- _Task prompt_:
Return all the entries word for word, minus the pictures.

- _Provided data_:
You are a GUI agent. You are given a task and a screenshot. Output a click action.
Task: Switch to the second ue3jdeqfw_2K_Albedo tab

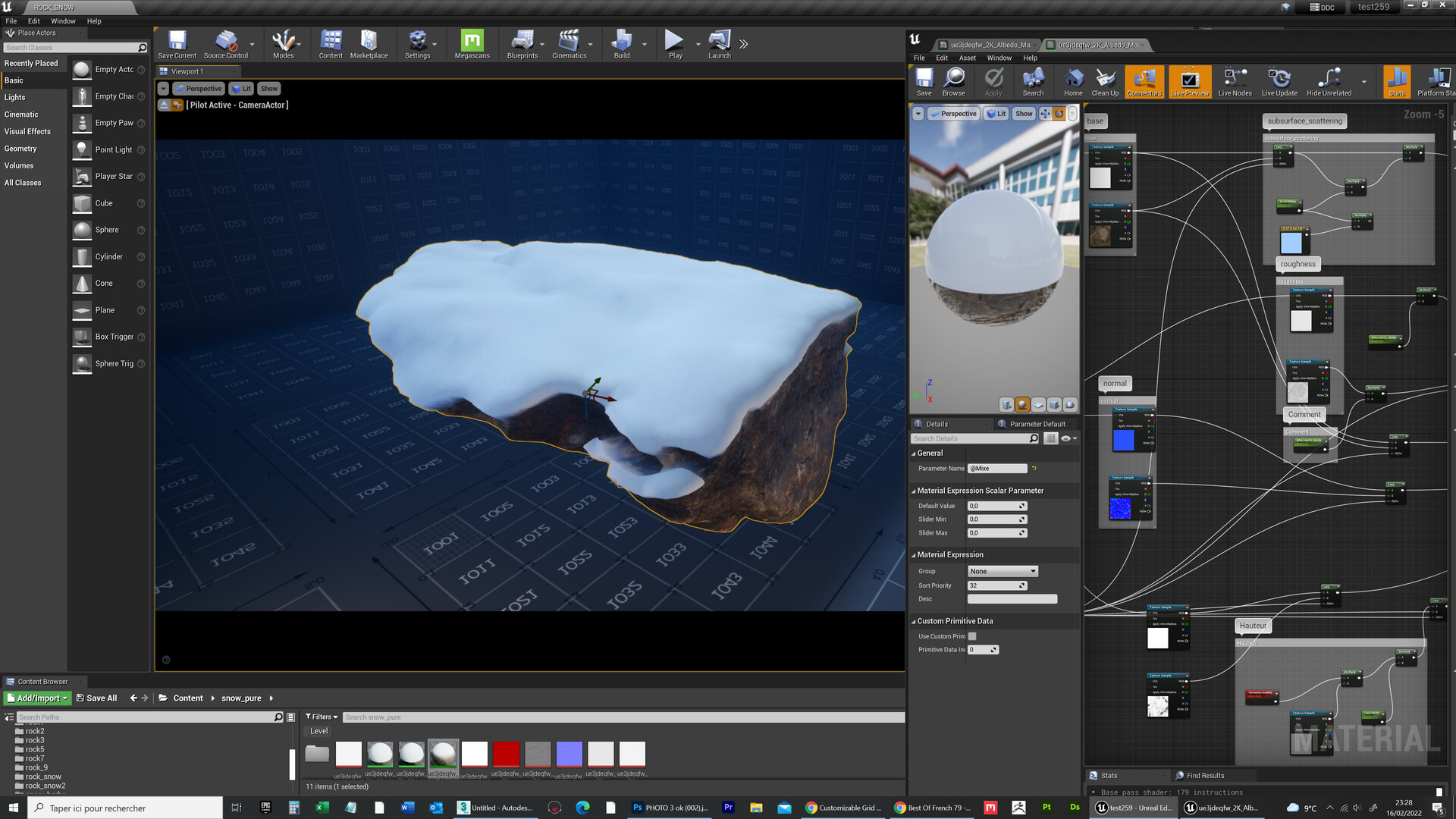tap(1097, 45)
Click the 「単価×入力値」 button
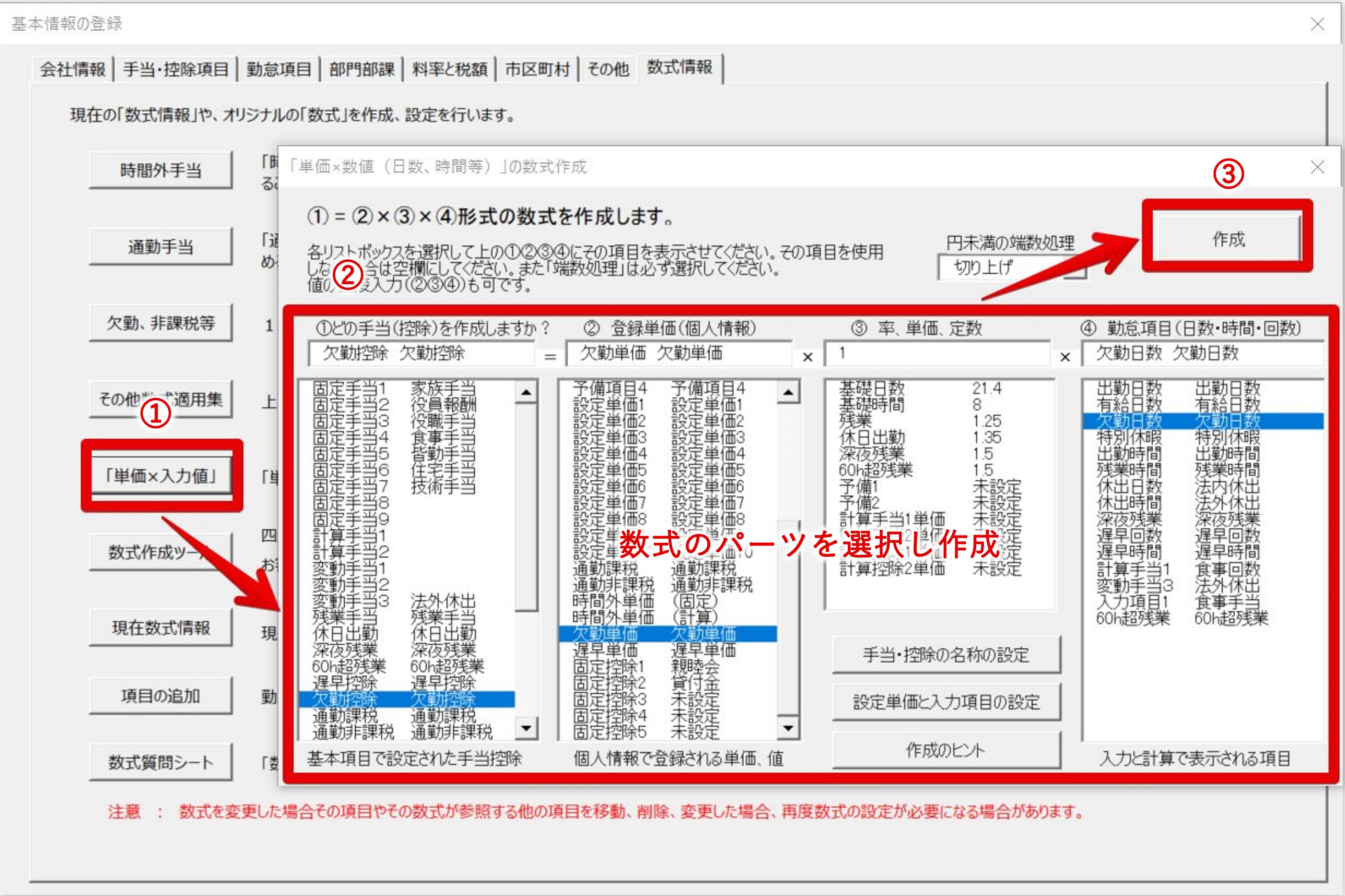The image size is (1345, 896). coord(161,476)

- _Solution_:
You are a GUI agent. You are given a task and a screenshot. Output a click action.
Task: Switch to the second ue3jdeqfw_2K_Albedo tab

tap(1097, 45)
Click the 「単価×入力値」 button
The image size is (1345, 896). coord(161,476)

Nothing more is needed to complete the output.